[Stored records]
=== Section Start ===

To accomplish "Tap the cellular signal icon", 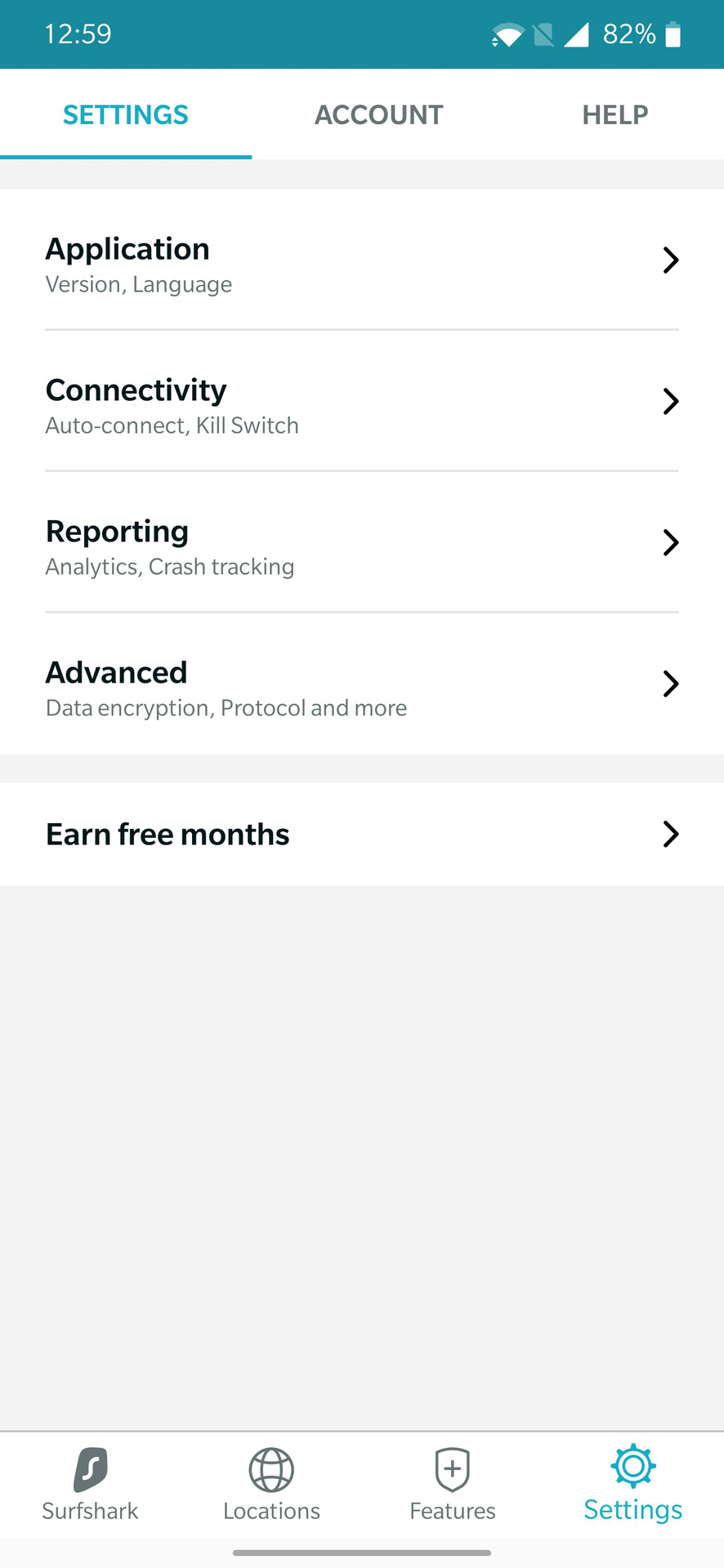I will (576, 35).
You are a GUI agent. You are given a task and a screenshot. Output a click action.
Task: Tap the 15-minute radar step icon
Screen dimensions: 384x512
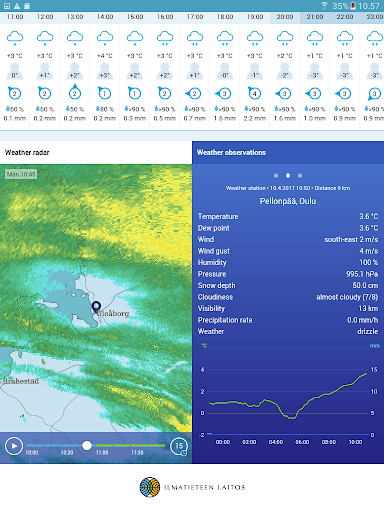[x=179, y=446]
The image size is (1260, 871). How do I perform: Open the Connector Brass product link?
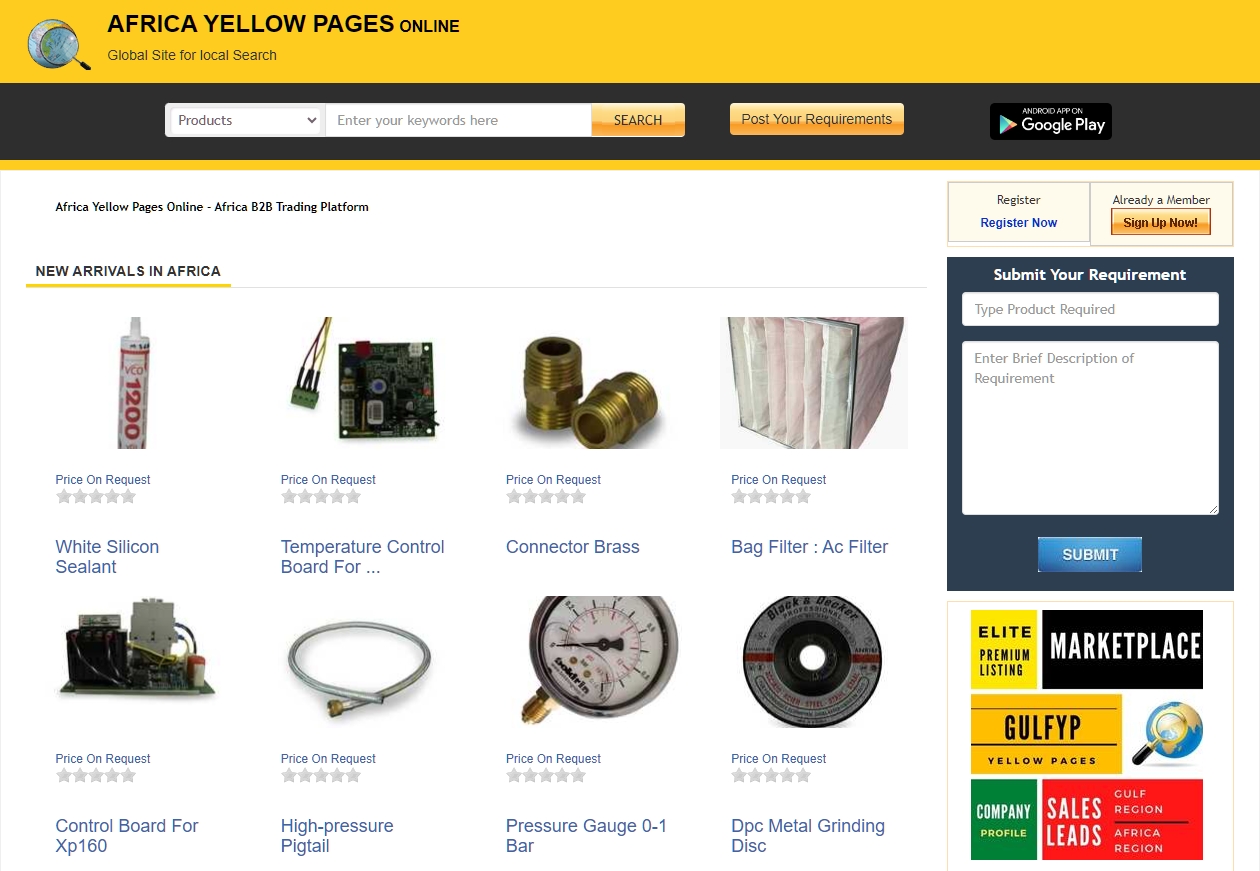coord(572,547)
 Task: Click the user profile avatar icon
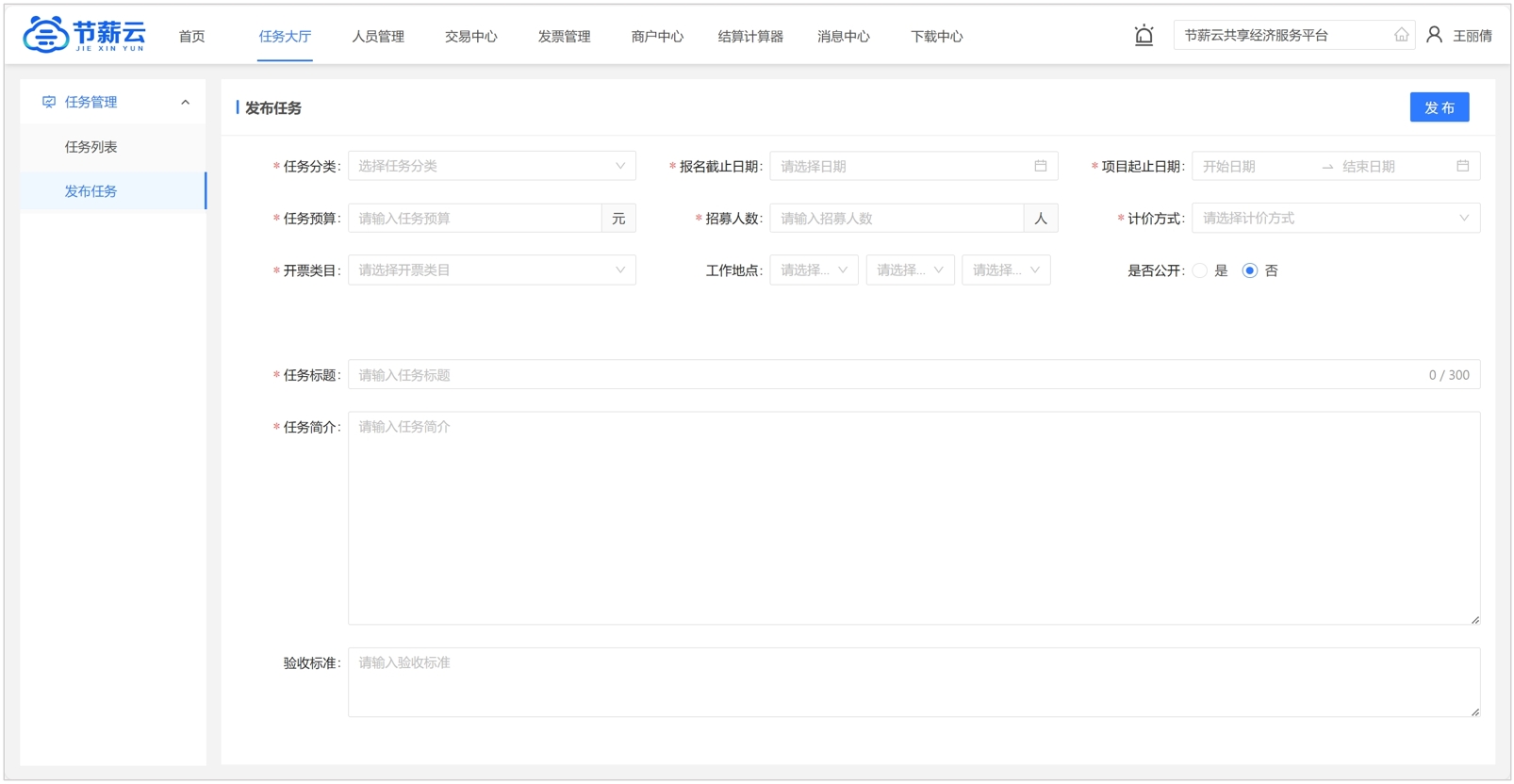point(1434,35)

=== Section End ===

Start with the line holding "You are a GUI" and repeat exactly every line through the final line of the records above, but no pictures and nothing more.

You are a GUI agent. You are given a task and a screenshot. Output a click action.
Task: Tap the 15-minute radar step icon
Screen dimensions: 384x512
[x=179, y=446]
The image size is (1260, 871). How do I perform: Open the Connector Brass product link?
coord(572,547)
 Task: Click the user profile avatar icon
point(1434,35)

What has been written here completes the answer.